Computational design, pharmacokinetics, molecular docking and molecular dynamic simulation of novel anti-tubercular inhibitors
Thomas Aondofa Nyijime, Gideon Adamu Shallangwa, Adamu Uzairu, Abdullahi Bello Umar, Muhammad Tukur Ibrahim, Hassan Madkhali, Abdullah Hamadi, Jameel Barnawi, Mohnad Abdalla
Abstract
The rising threat of multidrug-resistant Mycobacterium tuberculosis (MDR-TB) has intensified the demand for novel therapeutic options. This study utilized a comprehensive computational approach to identify potential inhibitors targeting the DNA gyrase enzyme of M. tuberculosis . A selection of 40 anti-tubercular compounds underwent molecular docking to evaluate their binding affinity to the target protein.

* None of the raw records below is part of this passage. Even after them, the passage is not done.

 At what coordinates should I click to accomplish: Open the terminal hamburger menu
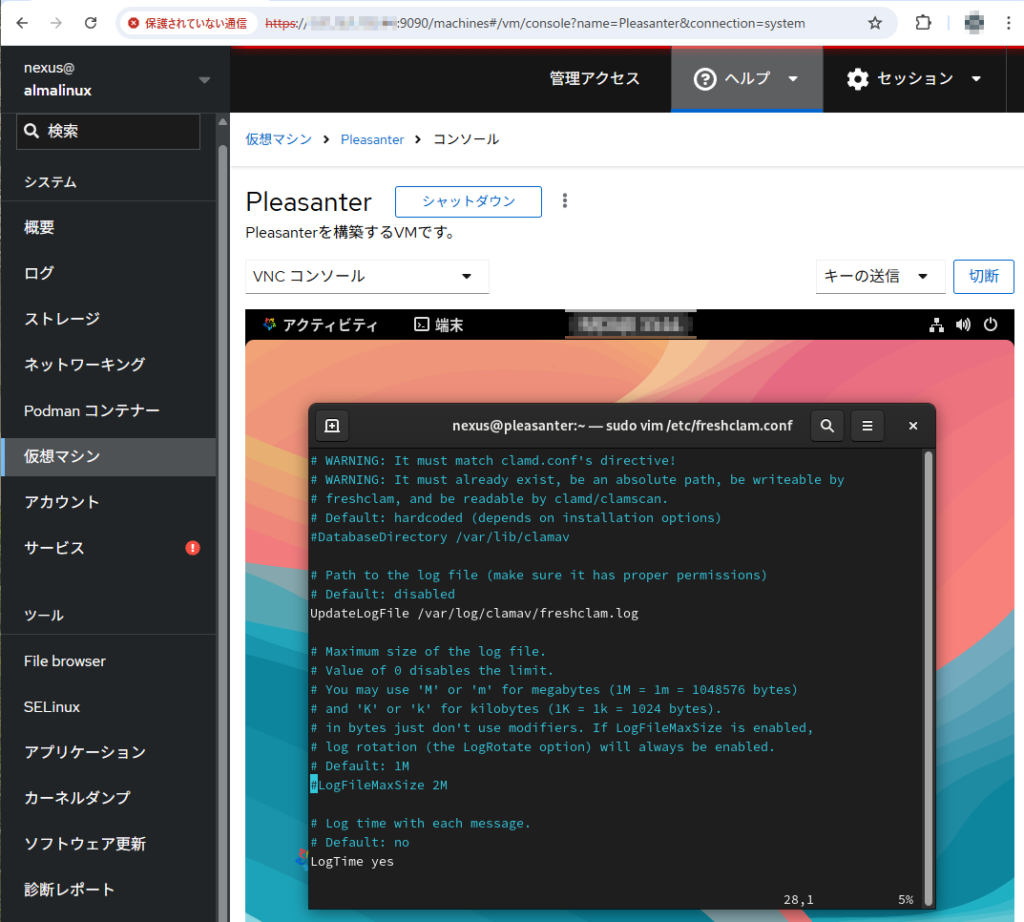click(867, 426)
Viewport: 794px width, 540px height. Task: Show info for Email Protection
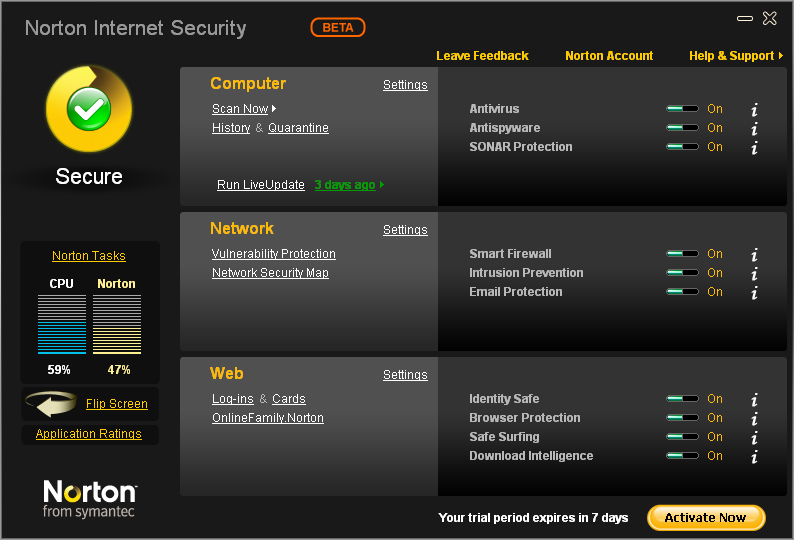click(x=754, y=292)
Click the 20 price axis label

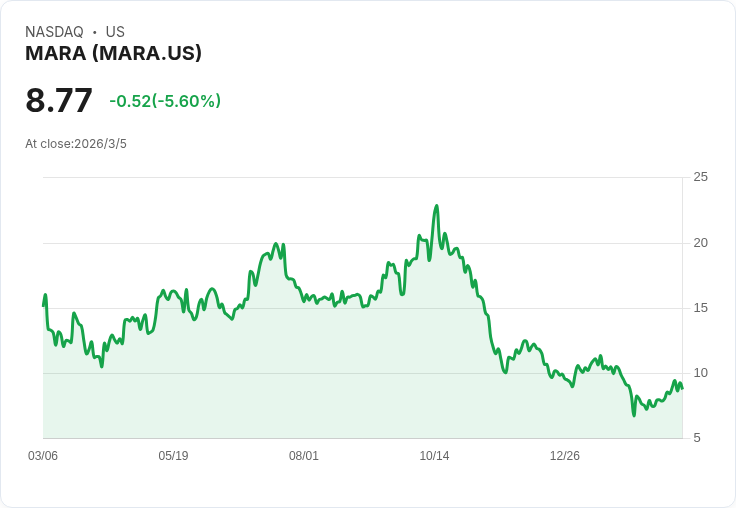(701, 243)
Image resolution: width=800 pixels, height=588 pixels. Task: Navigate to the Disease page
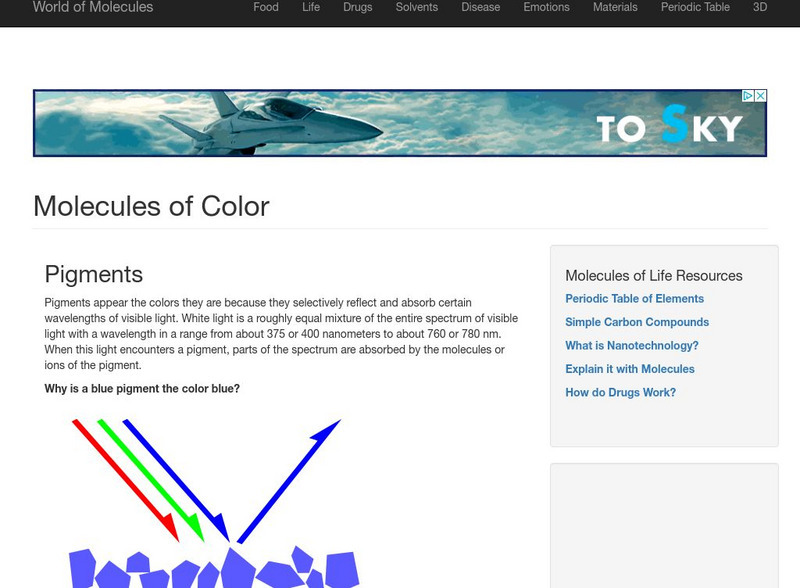tap(481, 8)
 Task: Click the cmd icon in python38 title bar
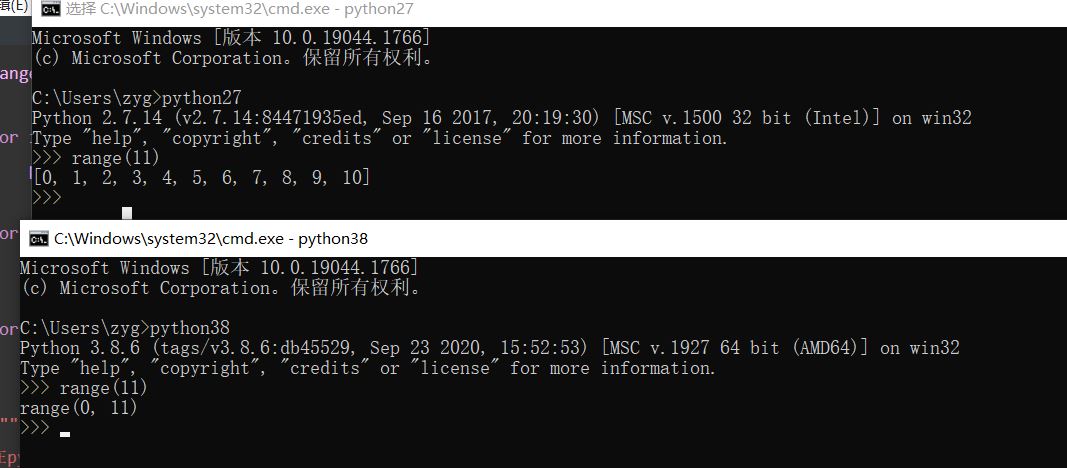tap(39, 239)
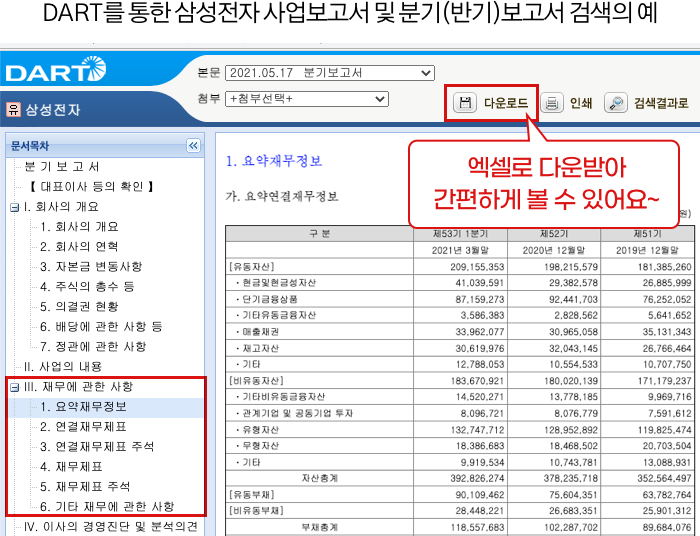Open the 첨부 attachment selection dropdown
This screenshot has width=700, height=536.
coord(306,99)
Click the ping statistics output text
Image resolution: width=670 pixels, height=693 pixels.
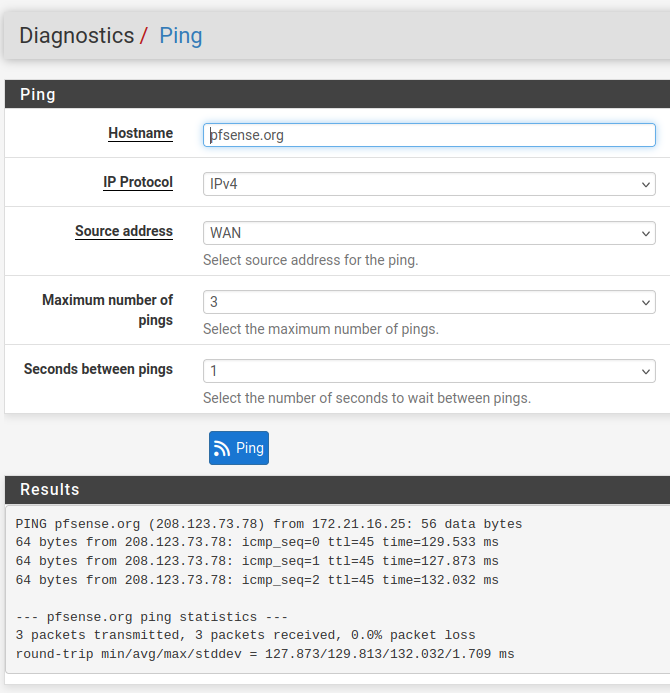(x=152, y=617)
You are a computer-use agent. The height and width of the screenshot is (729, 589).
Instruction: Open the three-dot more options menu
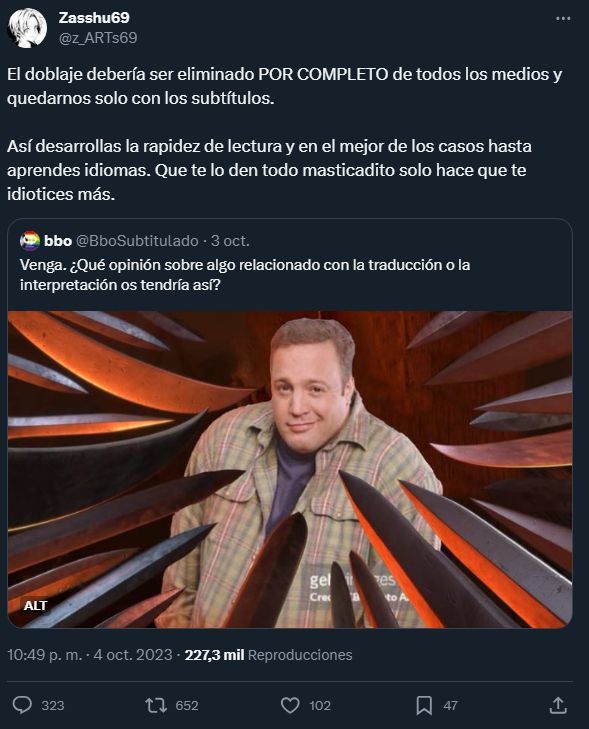click(x=563, y=19)
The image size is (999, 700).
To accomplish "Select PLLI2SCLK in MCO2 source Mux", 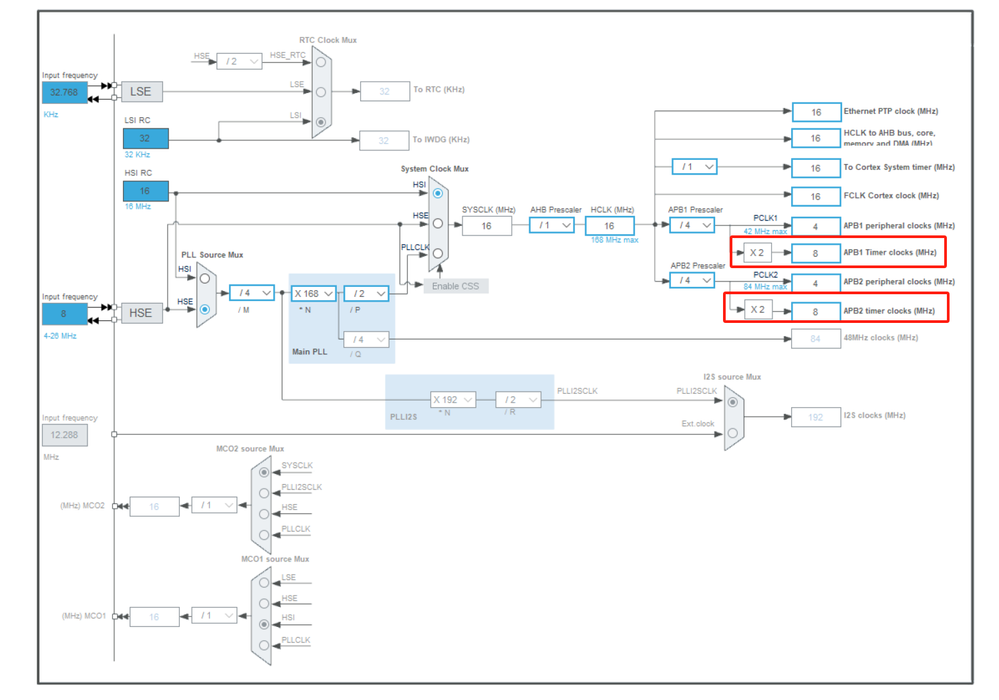I will tap(264, 493).
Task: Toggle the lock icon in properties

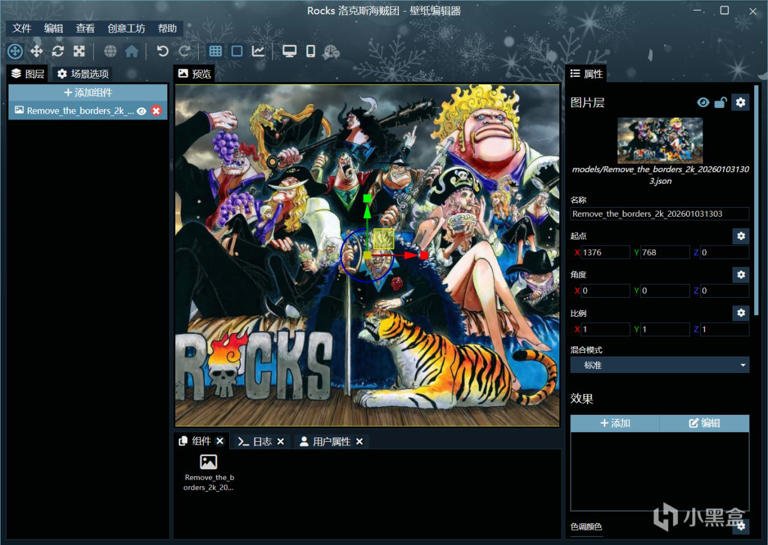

The top-performing molecules were assessed further using ADMET prediction tools to determine their pharmacokinetic properties and drug-likeness. To explore the electronic behaviour and stability of selected ligands, Density Functional Theory (DFT) calculations were conducted. Additionally, molecular dynamics (MD) simulations over 250 nanoseconds provided insights into the conformational stability of the protein-ligand complexes. The MM/GBSA method was employed to estimate binding free energies, supporting the molecular docking outcomes. Among the compounds, complexes 25 and 39 showed the highest binding affinities (-127.57 and -138.03 kcal/mol) respectively, outperforming standard anti-TB drugs; Isoniazid (-52.99 kcal/mol), Ethambutol (-68.92 kcal/mol), and Pyrazinamide (-60.16 kcal/mol). ADMET analysis confirmed acceptable oral bioavailability and low toxicity. DFT results revealed that compound 19 possessed favourable electronic characteristics. MD simulations demonstrated the structural stability of all complexes, with compound 19 showing minimal fluctuation throughout the trajectory. MM/GBSA results supported the docking findings, identifying compounds 25 and 39 as top binders with ΔG bind values of -48.32 and -49.30 kcal/mol, respectively. This study identifies compounds 25 and 39 as promising candidates for further investigation as multidrug-resistant anti-TB agents, given their high affinity for the target site, robust stability, and promising pharmacokinetic profiles.